TRENTON – The Senate Transportation Committee released S2876/A3876, which will require operators of paratransit vehicles to secure any passenger in a wheelchair using a four-point securement system.
The bill has been amended to include, among other things, that only private entities are subject to the bill’s provisions and also that unoccupied wheelchairs must be secured by a four-point system.
The bill passed unanimously.
In other bills:
The Senate Transportation Committee released S2482, which eliminates Department of Transportation approval for traffic calming measures in business districts.
The municipality would need only to provide notice of its intention to implement traffic calming measures on a state roadway.
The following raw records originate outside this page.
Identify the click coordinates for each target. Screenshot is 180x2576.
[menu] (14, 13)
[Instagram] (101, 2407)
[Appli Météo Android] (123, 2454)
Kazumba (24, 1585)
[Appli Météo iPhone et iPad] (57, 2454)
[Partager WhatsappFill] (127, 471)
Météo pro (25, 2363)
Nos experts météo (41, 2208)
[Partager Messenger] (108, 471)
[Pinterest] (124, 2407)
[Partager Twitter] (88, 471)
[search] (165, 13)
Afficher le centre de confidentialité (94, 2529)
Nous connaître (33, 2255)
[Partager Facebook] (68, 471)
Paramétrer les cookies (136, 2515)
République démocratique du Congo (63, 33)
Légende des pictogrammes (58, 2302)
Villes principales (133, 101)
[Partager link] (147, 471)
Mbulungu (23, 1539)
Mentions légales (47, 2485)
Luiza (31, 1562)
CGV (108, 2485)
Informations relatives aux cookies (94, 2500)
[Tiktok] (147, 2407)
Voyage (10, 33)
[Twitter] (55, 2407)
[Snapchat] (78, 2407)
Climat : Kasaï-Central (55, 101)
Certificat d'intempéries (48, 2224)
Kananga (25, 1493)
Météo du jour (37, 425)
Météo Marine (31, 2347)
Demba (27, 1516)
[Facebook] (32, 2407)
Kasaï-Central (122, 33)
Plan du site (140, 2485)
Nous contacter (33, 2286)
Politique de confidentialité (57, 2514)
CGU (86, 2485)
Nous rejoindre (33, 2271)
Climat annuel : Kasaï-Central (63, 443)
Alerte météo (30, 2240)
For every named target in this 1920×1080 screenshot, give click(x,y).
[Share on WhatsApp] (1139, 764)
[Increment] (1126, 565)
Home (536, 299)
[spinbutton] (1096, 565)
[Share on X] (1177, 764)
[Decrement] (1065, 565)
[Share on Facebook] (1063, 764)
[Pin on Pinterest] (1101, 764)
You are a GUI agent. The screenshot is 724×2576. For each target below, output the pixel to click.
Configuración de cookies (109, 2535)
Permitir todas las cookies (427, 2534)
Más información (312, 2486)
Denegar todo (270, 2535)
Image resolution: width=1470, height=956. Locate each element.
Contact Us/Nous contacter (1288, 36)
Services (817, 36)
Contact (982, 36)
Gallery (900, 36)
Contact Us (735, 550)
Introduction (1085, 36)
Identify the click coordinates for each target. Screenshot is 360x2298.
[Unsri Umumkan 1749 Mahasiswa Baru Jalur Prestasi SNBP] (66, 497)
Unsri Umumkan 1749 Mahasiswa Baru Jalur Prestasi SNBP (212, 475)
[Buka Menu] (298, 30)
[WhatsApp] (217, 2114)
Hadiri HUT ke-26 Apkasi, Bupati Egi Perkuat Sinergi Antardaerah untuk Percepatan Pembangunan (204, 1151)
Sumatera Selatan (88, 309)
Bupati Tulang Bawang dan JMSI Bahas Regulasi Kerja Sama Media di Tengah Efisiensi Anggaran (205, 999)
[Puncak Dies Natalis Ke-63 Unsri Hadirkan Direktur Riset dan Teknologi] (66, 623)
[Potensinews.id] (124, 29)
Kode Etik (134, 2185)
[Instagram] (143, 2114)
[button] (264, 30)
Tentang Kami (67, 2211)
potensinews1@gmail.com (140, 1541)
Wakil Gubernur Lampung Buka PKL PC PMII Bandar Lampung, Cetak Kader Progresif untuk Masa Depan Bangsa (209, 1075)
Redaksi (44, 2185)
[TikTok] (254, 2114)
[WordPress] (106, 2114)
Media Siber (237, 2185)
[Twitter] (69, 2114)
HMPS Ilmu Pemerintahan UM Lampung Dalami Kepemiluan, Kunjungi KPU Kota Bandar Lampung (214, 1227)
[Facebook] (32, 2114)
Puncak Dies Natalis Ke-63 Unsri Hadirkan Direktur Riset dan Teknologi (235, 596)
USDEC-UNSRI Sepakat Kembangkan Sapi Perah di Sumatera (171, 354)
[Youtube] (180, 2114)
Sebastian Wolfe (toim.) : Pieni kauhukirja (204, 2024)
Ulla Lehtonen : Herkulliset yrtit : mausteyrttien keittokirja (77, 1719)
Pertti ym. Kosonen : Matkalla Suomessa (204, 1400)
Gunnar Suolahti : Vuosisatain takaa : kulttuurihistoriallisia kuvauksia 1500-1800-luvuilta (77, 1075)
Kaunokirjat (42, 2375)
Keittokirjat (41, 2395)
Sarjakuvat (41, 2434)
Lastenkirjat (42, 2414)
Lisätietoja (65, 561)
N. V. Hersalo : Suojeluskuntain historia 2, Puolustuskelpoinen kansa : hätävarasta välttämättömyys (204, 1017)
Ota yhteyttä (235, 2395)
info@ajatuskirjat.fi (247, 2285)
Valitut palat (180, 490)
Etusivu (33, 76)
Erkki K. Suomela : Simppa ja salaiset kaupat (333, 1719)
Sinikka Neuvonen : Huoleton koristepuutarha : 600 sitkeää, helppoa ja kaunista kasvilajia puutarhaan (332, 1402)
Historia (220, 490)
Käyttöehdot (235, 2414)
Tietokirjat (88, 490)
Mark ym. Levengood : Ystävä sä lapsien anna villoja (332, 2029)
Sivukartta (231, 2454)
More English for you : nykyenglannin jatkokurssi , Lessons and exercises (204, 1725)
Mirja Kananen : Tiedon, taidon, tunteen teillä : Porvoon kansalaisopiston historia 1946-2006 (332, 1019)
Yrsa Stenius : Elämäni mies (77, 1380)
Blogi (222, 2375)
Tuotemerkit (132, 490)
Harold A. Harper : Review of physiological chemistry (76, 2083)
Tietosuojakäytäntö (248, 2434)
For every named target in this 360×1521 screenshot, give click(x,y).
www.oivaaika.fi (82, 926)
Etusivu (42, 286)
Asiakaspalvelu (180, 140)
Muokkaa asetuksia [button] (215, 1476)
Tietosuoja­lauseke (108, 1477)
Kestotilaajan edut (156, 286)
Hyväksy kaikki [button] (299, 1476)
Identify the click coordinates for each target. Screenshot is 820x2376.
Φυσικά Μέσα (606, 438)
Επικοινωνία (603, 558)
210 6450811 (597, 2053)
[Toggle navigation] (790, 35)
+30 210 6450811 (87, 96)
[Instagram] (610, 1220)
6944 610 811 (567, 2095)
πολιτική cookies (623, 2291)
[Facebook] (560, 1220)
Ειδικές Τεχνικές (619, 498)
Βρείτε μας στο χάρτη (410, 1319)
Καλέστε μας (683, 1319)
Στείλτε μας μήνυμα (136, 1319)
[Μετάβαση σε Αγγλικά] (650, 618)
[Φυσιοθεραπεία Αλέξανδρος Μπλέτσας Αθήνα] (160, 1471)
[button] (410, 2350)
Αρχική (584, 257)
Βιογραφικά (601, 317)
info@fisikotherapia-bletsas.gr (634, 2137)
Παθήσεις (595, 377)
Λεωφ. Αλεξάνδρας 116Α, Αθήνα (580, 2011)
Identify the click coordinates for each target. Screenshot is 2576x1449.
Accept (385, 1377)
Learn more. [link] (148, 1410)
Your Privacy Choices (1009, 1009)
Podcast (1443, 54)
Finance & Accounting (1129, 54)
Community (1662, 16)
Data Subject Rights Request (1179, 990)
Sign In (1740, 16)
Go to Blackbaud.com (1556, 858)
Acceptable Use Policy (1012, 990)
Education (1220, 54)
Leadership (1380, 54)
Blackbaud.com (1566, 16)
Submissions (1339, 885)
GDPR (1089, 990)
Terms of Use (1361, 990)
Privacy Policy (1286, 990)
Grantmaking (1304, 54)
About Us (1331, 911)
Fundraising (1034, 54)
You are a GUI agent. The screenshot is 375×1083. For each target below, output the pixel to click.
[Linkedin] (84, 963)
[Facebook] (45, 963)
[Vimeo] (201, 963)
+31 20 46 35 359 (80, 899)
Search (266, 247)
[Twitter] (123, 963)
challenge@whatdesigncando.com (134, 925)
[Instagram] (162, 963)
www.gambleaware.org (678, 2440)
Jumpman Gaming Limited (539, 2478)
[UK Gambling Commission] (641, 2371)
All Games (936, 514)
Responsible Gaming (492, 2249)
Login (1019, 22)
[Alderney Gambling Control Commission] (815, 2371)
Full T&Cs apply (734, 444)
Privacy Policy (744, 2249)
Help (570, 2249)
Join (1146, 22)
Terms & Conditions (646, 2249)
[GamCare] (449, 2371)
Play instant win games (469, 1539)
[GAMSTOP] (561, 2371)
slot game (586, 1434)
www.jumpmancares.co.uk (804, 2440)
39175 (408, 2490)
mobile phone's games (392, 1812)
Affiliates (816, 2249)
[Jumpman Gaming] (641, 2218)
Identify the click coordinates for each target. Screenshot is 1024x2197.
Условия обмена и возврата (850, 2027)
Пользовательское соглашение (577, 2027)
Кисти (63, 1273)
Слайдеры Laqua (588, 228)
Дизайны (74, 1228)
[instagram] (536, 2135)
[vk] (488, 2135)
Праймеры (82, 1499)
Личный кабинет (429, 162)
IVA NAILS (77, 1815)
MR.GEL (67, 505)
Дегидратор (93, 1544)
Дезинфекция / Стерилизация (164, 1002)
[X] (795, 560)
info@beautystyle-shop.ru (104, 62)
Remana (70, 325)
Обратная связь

The bill is sponsored by Sen. Linda Greenstein, (D-14), Plainsboro, and passed the committee unanimously.
The Committee released S2922, which requires the Motor Vehicle Commission to establish standards designed to achieve average customer wait times of 30 minutes or less at all commission facilities, and eventually to establish standards designed to achieve average customer wait times of 15 minutes or less.
The bill, sponsored by Sens. Raymond Lesniak, (D-20), Union, and Jeff Van Drew, (D-1), Dennis Township, is in response to the lengthy wait times customers have sometimes experienced due to the closing of some MVC facilities.
The issue became one of the partisan points of contention earlier this year in the midst and aftermath of budget cuts.
The committee released SJR58, which creates the “Passenger Rail System Study Commission” whose task will be to conduct a comprehensive study of the state’s rail systems, including possible consolidations and coordinations of service.
The bill, sponsored by Sens. Joseph Pennacchio, (R-26), Pine Brook, and Michael Doherty, (R-23), Washington Township, has been amended so that the commission will have six public members, no more than 3 of whom will be from the same party and appointed by the governor.
Committee member Sen. Donald Norcross abstained; the rest of the committee voted in favor of the bill.
And the committee released S2968/A1080(1R), Which establishes a legal defense to the offense of illegally parking in permitted areas of train stations during off-peak hours.
As amended, the bill would create an inference that a spot vacant during the off-peak times is available for general use. If a motorist is cited, they could use this as a defense.
General public parking in such spots during peak hours still would be an offense.
The amended bill says that off-peak hours are from 5 p.m. to 5 a.m. on weekdays and all day on Saturdays, Sundays, and holidays. As originally introduced, off-peak times on weekdays were defined as the hours from 9:30 a.m. to 4 p.m. and from 7 p.m. to 6 a.m.